Yesterday we blogged the case of the 180 DfES civil servants who had absolutely nothing to do but were left in post anyway. Management apparently just ignored the problem.

And earlier this week we got an update on the disastrous Rural Payments Agency. We’ve blogged that fiasco many times of course, including the Public Accounts Committee meeting where ex-CEO Johnston McNeill spilled the beans on just how badly the whole thing was managed, all the way up to the spineless power-without-responsibility performance of Defra ministers (see here).

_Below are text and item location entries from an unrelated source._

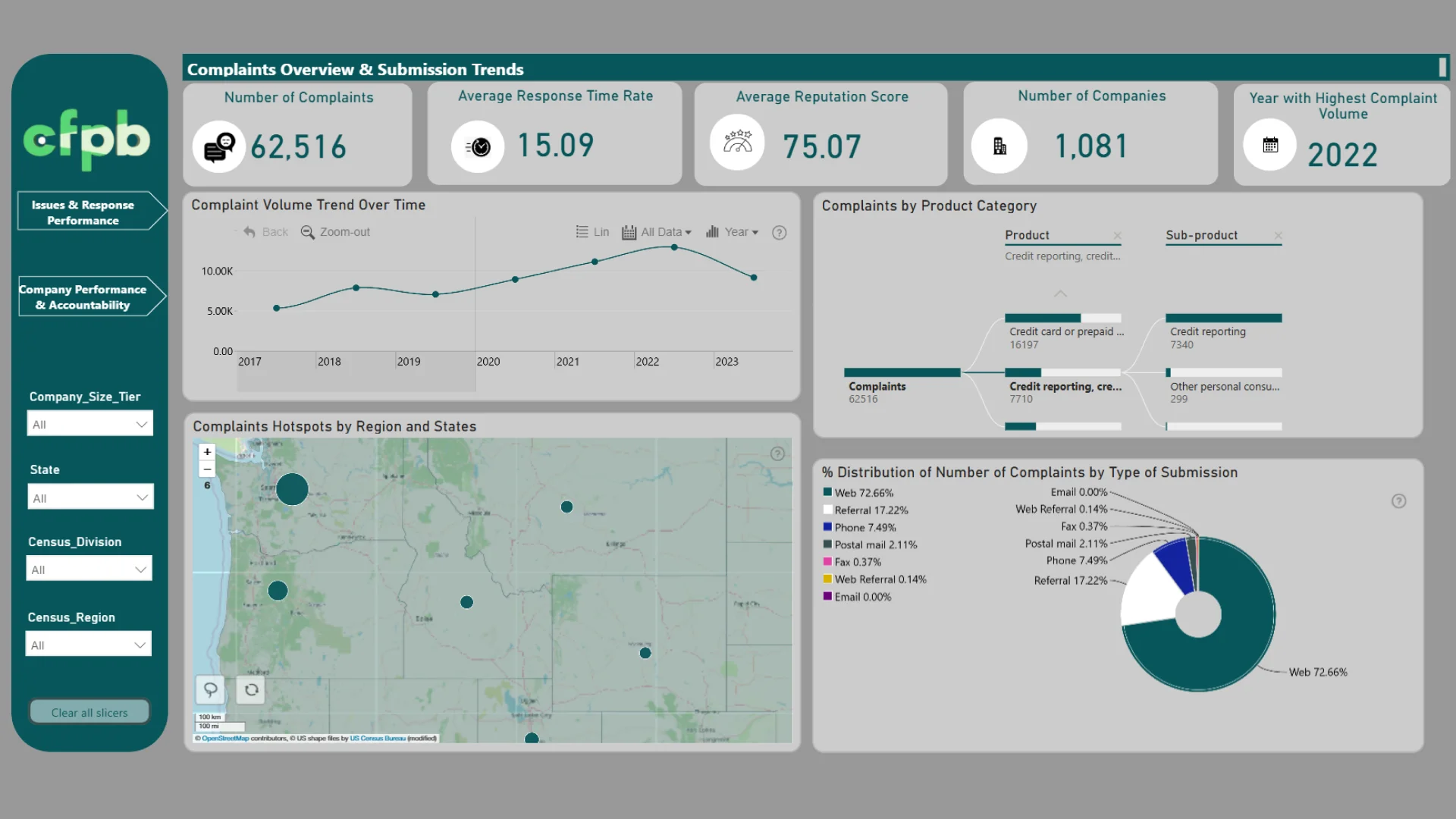Remove Sub-product level with its X

[x=1278, y=236]
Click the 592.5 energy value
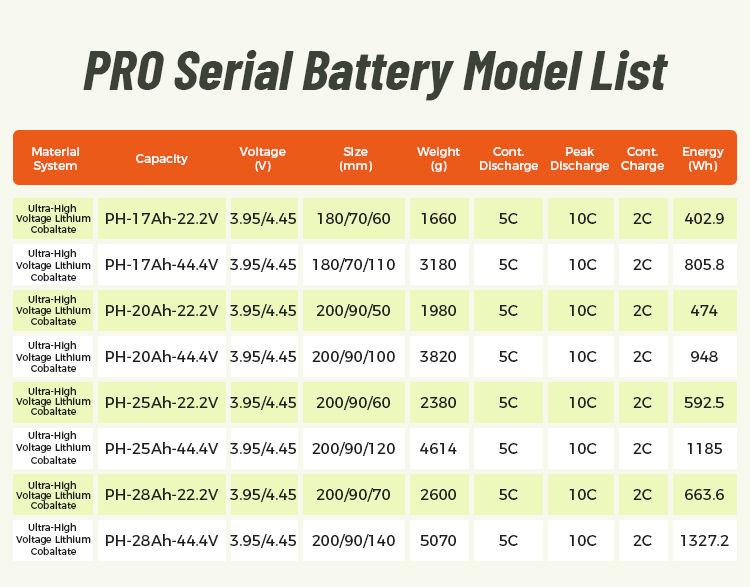Image resolution: width=750 pixels, height=587 pixels. click(x=704, y=403)
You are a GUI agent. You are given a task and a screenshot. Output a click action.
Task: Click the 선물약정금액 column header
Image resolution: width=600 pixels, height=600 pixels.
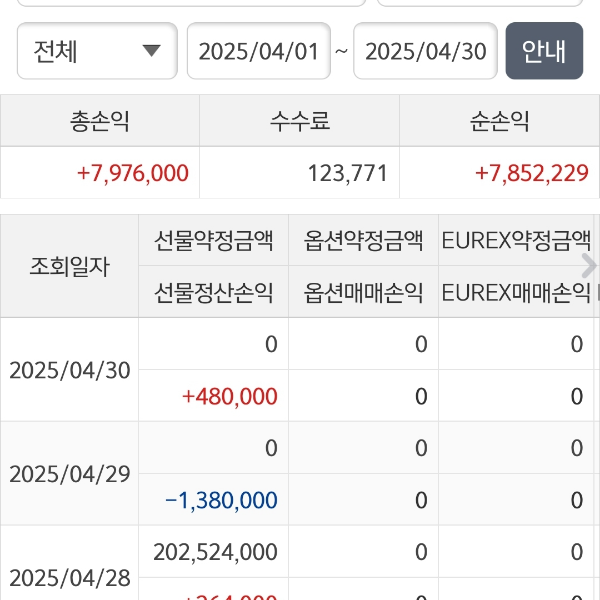[214, 240]
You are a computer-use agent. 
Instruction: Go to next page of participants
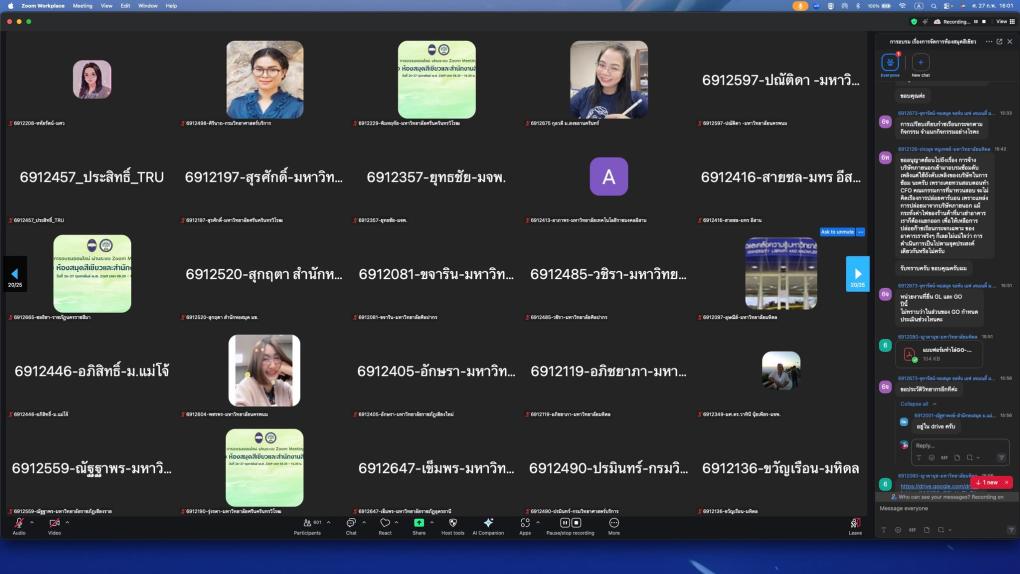pos(857,273)

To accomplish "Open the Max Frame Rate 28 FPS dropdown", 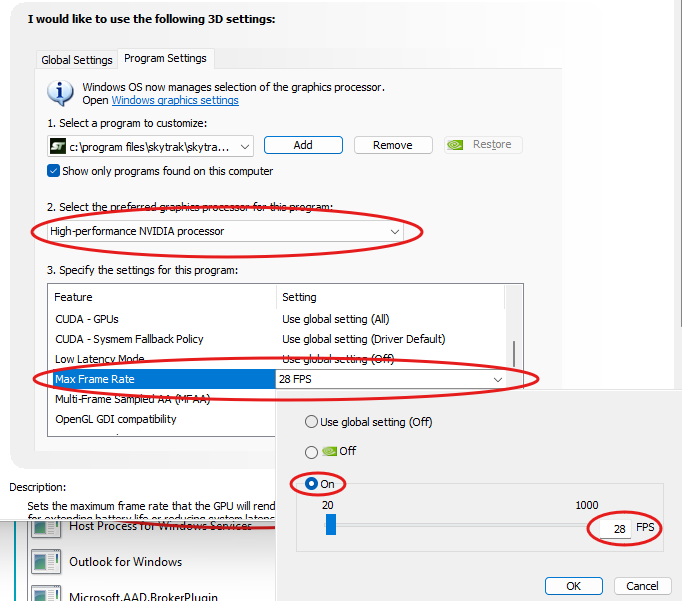I will [x=497, y=380].
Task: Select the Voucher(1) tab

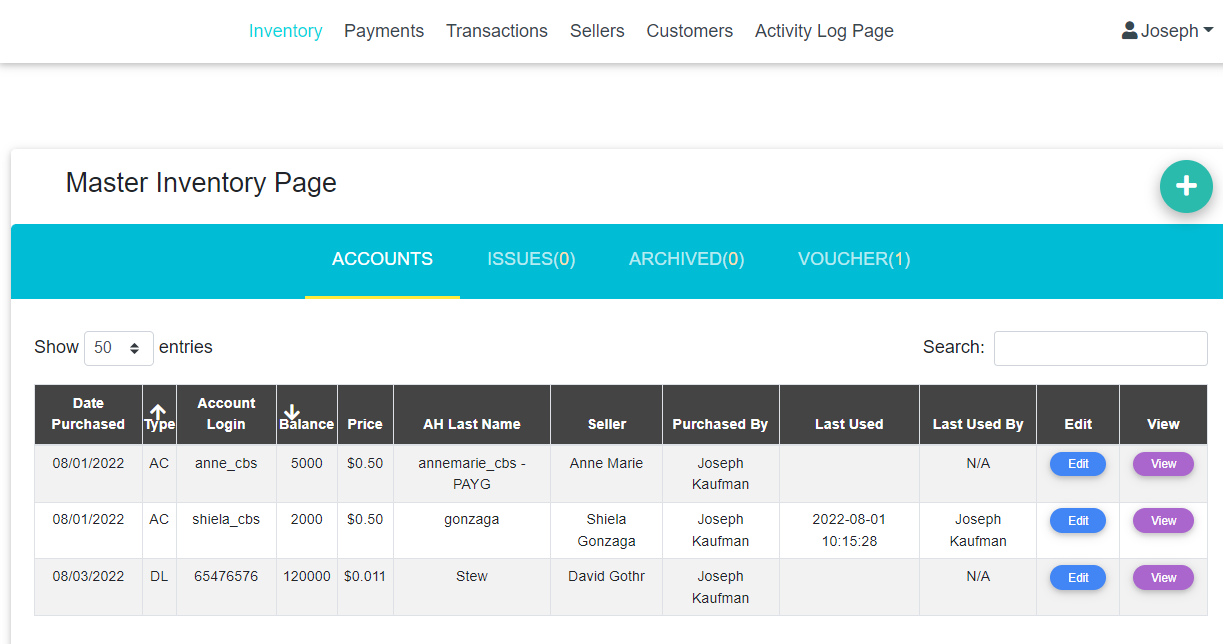Action: pyautogui.click(x=854, y=259)
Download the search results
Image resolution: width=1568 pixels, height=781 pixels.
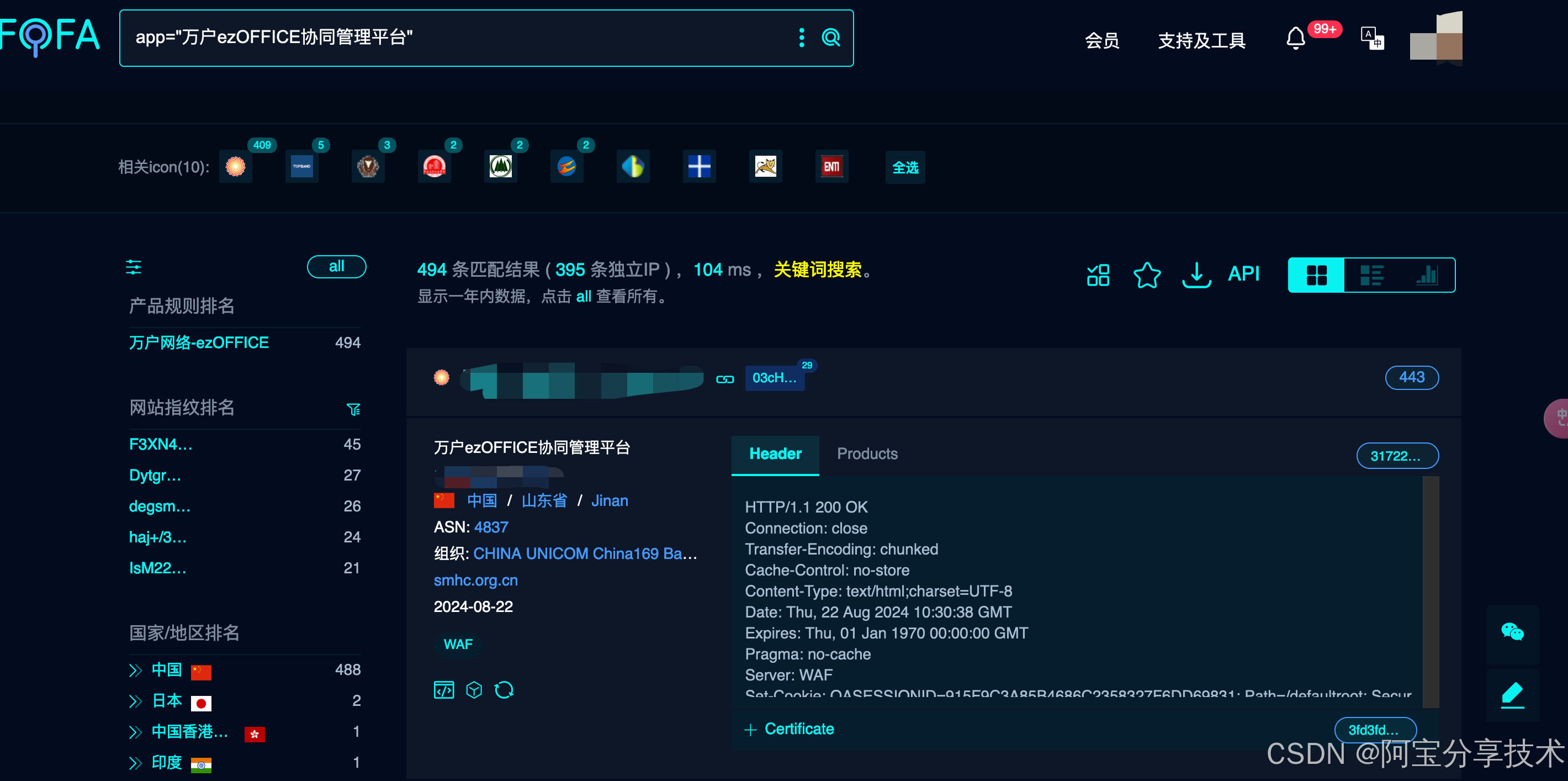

Now McNeill has been back before the PAC to say he’s considering legal action against the government for unfair dismissal. That’s because they sacked him without any prior warning or even any indication they thought his performance was unacceptable. We’ve already paid him £250,000, including £60 grand for unfair dismissal, but now he says:

"I’ve had no disciplinary hearing, I’ve had no correspondence about what exactly it is I have done wrong, I’ve had no opportunity to appeal."

And as anyone who has ever sacked anyone for poor performance knows, you can’t just do it. There are procedures you have to go through, written warnings you have to give, difficult conversations you must have and document. All to meet employment protection legislation laid down by – yes, you guessed it – the government.

The reality is, as we’ve said many times, you wouldn’t trust the average government department to run a whelk stall. Hopeless at strategy, hopeless at planning, and hopeless at execution. That’s pretty well a clean sweep.

There’s just one mystery.

Why do we trust them to spend 43% of our incomes?